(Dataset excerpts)
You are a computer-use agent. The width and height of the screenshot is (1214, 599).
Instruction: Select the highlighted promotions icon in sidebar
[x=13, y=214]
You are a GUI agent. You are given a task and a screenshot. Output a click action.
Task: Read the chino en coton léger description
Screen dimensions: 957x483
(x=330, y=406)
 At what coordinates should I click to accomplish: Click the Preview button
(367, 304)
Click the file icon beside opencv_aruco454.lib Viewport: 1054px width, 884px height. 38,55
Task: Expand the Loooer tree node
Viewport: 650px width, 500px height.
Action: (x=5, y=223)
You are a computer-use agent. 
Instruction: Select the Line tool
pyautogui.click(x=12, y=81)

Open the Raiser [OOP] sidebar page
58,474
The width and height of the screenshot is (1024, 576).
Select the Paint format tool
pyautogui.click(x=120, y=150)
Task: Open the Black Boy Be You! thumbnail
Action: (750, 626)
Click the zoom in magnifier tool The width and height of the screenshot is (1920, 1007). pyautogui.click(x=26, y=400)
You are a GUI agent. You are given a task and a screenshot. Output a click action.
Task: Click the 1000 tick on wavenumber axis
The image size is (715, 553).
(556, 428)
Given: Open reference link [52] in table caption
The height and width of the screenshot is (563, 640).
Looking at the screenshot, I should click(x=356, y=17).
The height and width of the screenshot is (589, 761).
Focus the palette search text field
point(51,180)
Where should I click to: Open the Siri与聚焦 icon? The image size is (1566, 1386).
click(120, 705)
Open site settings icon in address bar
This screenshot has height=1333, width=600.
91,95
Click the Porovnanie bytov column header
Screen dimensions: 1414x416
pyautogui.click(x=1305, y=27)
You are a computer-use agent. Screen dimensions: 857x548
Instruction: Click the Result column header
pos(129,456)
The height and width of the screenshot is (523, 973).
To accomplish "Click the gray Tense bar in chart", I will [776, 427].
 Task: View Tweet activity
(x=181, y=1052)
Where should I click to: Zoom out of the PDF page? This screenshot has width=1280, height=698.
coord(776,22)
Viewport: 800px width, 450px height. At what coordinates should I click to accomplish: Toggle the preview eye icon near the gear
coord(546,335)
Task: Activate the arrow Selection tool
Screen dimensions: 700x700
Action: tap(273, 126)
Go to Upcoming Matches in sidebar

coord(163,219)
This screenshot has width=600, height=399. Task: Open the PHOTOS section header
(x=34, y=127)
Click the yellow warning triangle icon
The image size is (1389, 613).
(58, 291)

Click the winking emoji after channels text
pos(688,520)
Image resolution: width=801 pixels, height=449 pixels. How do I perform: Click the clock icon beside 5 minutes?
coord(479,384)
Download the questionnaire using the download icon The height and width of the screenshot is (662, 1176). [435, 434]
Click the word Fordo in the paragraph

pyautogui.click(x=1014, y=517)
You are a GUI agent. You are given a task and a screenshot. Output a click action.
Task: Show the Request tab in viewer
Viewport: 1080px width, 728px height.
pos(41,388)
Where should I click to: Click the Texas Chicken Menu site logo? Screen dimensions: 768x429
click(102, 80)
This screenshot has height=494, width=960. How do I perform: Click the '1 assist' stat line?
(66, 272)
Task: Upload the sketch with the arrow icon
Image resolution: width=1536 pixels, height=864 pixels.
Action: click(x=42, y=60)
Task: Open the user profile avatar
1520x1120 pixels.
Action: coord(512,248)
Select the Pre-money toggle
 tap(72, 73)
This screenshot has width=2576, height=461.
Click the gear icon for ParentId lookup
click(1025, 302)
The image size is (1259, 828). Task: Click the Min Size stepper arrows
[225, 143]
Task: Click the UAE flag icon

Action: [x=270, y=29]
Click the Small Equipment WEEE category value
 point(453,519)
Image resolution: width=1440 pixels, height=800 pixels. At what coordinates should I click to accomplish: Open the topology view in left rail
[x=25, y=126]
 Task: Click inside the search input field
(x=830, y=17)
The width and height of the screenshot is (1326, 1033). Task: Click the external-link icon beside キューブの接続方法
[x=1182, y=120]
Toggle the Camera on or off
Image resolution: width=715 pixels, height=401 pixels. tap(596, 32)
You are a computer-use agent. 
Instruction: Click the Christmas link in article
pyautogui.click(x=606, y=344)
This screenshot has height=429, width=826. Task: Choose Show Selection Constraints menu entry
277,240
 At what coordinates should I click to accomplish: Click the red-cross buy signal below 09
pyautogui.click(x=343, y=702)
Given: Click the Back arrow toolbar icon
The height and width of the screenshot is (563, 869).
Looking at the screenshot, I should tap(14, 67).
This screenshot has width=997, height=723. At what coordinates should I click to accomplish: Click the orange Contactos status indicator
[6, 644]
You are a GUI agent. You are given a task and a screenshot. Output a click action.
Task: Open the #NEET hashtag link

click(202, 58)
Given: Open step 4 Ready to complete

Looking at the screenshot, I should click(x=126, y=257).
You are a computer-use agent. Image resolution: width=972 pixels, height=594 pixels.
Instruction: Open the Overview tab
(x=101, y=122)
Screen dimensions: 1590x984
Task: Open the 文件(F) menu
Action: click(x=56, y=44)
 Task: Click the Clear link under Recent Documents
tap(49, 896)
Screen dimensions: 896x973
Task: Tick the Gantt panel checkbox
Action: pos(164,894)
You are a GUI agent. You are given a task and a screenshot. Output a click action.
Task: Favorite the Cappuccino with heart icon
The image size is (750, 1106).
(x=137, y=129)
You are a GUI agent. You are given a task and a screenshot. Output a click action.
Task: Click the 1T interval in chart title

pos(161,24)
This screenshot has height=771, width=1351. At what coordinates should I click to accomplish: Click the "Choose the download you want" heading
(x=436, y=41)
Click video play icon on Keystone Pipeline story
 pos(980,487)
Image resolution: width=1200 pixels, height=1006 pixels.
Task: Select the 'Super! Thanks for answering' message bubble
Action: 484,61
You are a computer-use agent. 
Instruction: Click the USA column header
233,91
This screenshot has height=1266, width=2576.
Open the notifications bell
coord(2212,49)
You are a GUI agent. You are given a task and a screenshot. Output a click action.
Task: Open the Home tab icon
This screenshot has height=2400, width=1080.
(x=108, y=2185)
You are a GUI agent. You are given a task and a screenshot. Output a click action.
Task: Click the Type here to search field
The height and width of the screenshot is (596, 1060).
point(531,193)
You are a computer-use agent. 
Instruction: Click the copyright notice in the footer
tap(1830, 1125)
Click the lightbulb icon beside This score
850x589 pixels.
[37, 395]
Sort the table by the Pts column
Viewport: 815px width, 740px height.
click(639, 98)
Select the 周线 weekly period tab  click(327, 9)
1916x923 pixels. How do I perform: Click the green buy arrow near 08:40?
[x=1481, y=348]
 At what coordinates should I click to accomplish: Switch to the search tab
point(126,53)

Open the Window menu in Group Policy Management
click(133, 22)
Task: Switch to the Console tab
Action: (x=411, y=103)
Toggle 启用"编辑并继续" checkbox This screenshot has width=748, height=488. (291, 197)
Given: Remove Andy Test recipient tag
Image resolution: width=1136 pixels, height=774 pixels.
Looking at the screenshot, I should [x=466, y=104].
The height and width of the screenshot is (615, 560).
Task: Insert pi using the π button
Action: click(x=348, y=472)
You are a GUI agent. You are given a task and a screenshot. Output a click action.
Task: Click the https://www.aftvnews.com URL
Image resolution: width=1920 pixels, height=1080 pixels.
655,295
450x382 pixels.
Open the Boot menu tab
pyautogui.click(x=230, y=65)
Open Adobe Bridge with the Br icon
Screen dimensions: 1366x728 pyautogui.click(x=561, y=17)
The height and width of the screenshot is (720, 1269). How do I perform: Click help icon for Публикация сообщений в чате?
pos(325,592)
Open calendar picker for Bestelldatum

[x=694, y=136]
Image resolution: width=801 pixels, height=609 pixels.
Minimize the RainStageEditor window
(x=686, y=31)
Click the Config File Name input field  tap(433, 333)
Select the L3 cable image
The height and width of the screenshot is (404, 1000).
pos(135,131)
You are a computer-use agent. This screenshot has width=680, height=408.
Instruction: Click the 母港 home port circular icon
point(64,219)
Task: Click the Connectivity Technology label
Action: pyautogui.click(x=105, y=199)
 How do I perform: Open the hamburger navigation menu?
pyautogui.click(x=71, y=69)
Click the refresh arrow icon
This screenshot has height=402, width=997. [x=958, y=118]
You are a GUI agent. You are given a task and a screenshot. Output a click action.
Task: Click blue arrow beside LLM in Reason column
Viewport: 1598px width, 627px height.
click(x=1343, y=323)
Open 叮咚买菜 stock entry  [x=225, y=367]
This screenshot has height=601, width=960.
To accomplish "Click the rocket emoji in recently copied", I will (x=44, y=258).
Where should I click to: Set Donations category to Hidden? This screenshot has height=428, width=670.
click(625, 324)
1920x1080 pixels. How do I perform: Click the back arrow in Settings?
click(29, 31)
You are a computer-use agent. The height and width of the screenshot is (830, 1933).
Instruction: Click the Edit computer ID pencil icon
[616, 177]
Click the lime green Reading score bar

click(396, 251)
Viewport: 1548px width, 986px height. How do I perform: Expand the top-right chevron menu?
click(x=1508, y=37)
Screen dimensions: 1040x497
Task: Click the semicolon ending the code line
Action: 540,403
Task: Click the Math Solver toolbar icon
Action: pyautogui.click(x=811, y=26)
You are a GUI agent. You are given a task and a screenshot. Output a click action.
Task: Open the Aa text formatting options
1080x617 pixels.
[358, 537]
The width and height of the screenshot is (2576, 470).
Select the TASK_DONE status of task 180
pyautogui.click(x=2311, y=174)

▸ Exercise prompt
Please find every line in the records above that holds the word "will" and copy it.

▸ Task result
To accomplish "Click the gray Tense bar in chart", I will [776, 427].
To accomplish "Click the rocket emoji in recently copied", I will (x=44, y=258).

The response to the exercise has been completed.